### The problem
Copy each item below word for word, and leave out the pictures.

### Data rows
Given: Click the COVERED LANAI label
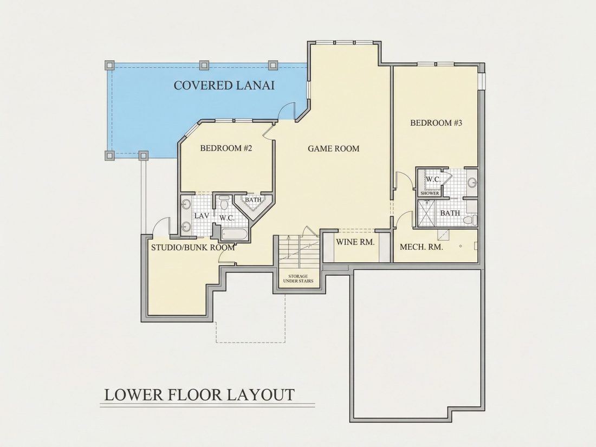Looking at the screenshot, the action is (x=224, y=85).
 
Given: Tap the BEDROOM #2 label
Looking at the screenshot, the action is (x=226, y=148).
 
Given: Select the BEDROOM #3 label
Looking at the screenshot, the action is (x=436, y=123).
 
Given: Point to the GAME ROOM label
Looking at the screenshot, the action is (x=333, y=148).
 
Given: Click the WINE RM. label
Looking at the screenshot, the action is (x=355, y=242).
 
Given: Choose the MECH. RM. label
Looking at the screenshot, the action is (x=421, y=247).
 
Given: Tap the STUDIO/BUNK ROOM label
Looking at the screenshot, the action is (x=193, y=248).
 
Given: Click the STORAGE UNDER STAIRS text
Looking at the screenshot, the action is (x=298, y=278).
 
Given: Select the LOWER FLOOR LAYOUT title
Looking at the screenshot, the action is (x=199, y=394).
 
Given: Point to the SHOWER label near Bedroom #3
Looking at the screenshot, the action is (x=430, y=193).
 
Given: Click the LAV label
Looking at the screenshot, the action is (x=202, y=216).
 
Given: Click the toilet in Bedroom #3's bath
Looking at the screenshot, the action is (x=472, y=219).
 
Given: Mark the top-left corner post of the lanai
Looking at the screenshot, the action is (x=109, y=65).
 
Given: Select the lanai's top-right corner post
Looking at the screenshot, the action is (x=273, y=65).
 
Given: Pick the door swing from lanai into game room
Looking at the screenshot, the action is (x=287, y=110).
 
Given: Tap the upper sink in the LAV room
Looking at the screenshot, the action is (x=186, y=205).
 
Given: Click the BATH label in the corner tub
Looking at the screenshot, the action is (x=253, y=199).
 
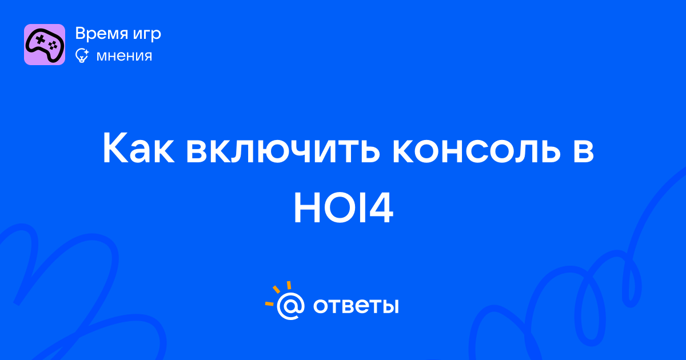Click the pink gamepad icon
[x=45, y=45]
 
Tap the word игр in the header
[x=147, y=35]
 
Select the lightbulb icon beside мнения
[x=82, y=55]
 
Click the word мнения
[x=124, y=57]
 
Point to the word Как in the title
[x=138, y=148]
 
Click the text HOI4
[x=344, y=207]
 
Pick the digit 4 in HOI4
[x=380, y=207]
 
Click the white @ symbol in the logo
[x=290, y=306]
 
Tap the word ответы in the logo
[x=356, y=306]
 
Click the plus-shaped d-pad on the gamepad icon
[x=40, y=39]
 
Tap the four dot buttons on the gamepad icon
[x=53, y=45]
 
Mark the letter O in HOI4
[x=341, y=207]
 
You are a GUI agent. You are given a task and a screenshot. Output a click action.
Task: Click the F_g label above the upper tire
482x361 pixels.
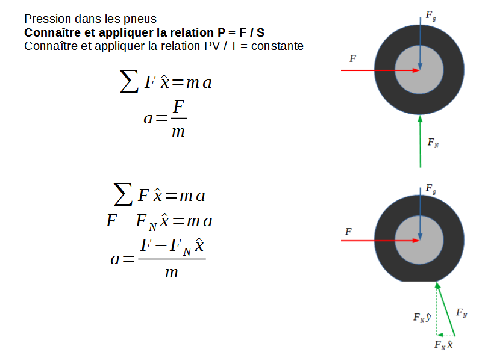tap(431, 16)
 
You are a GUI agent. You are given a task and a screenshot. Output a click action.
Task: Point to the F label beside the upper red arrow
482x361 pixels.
tap(352, 58)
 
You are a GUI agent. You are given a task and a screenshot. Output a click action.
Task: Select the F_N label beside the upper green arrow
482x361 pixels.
tap(433, 143)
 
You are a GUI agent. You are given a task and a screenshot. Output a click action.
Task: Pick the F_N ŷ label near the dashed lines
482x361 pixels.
tap(421, 317)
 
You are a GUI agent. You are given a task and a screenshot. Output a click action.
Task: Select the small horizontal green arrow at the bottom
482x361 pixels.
tap(446, 334)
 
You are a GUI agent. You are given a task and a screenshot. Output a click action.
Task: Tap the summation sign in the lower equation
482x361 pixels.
tap(123, 194)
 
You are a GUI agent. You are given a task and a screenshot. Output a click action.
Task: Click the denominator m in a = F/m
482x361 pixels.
tap(178, 131)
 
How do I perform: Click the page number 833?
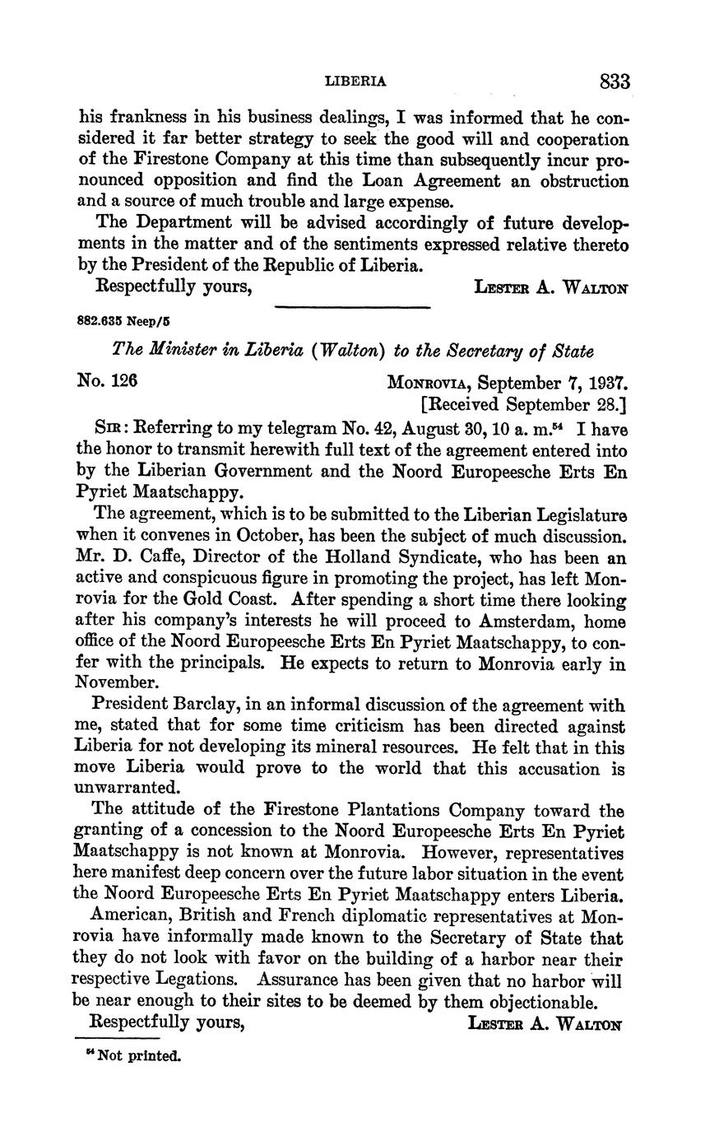tap(615, 81)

### Response to the task
Given: Click the COVERED LANAI label
Looking at the screenshot, the action is (x=224, y=85).
 
Given: Tap the BEDROOM #2 label
Looking at the screenshot, the action is (x=226, y=148).
 
Given: Select the BEDROOM #3 label
Looking at the screenshot, the action is (x=436, y=123).
 
Given: Point to the GAME ROOM label
Looking at the screenshot, the action is (x=333, y=148).
 
Given: Click the WINE RM. label
Looking at the screenshot, the action is (x=355, y=242).
 
Given: Choose the MECH. RM. label
Looking at the screenshot, the action is (x=421, y=247).
 
Given: Tap the STUDIO/BUNK ROOM label
Looking at the screenshot, the action is (x=193, y=248).
 
Given: Click the STORAGE UNDER STAIRS text
Looking at the screenshot, the action is (x=298, y=278).
 
Given: Select the LOWER FLOOR LAYOUT title
Looking at the screenshot, the action is (x=199, y=394).
 
Given: Point to the SHOWER label near Bedroom #3
Looking at the screenshot, the action is (x=430, y=193).
 
Given: Click the LAV label
Looking at the screenshot, the action is (x=202, y=216).
 
Given: Click the toilet in Bedroom #3's bath
Looking at the screenshot, the action is (x=472, y=219).
 
Given: Mark the top-left corner post of the lanai
Looking at the screenshot, the action is (x=109, y=65).
 
Given: Select the lanai's top-right corner post
Looking at the screenshot, the action is (x=273, y=65).
 
Given: Pick the door swing from lanai into game room
Looking at the screenshot, the action is (x=287, y=110).
 
Given: Tap the upper sink in the LAV room
Looking at the screenshot, the action is (x=186, y=205).
 
Given: Click the BATH label in the corner tub
Looking at the screenshot, the action is (x=253, y=199).
 
Click the pink gamepad icon
[x=45, y=45]
 
Tap the word игр in the header
[x=147, y=35]
 
Select the lightbulb icon beside мнения
[x=82, y=55]
 
Click the word мнения
[x=124, y=57]
 
Point to the word Как in the title
[x=138, y=148]
 
Click the text HOI4
[x=344, y=207]
 
Pick the digit 4 in HOI4
[x=380, y=207]
 
Click the white @ symbol in the logo
[x=290, y=306]
 
Tap the word ответы in the logo
[x=356, y=306]
 
Click the plus-shaped d-pad on the gamepad icon
[x=40, y=39]
 
Tap the four dot buttons on the gamepad icon
[x=53, y=45]
 
Mark the letter O in HOI4
[x=341, y=207]
 
You are a GUI agent. You are given a task and a screenshot. Output a click action.
Task: Click the F_g label above the upper tire
482x361 pixels.
tap(431, 16)
 
You are a GUI agent. You are given a task and a screenshot. Output a click action.
Task: Point to the F label beside the upper red arrow
482x361 pixels.
tap(352, 58)
 
You are a GUI agent. You are given a task and a screenshot. Output a click action.
Task: Select the F_N label beside the upper green arrow
482x361 pixels.
tap(433, 143)
 
You are a GUI agent. You are given a task and a screenshot. Output a click action.
Task: Pick the F_N ŷ label near the dashed lines
482x361 pixels.
tap(421, 317)
 
You are a GUI agent. You are given a task and a screenshot. Output a click action.
Task: Select the small horizontal green arrow at the bottom
482x361 pixels.
tap(446, 334)
 
You are a GUI agent. You are given a task and a screenshot. Output a click action.
Task: Tap the summation sign in the lower equation
482x361 pixels.
tap(123, 194)
 
You are a GUI agent. You are given a task and a screenshot. Output a click action.
Task: Click the denominator m in a = F/m
482x361 pixels.
tap(178, 131)
 
How do I perform: Click the page number 833?
tap(615, 81)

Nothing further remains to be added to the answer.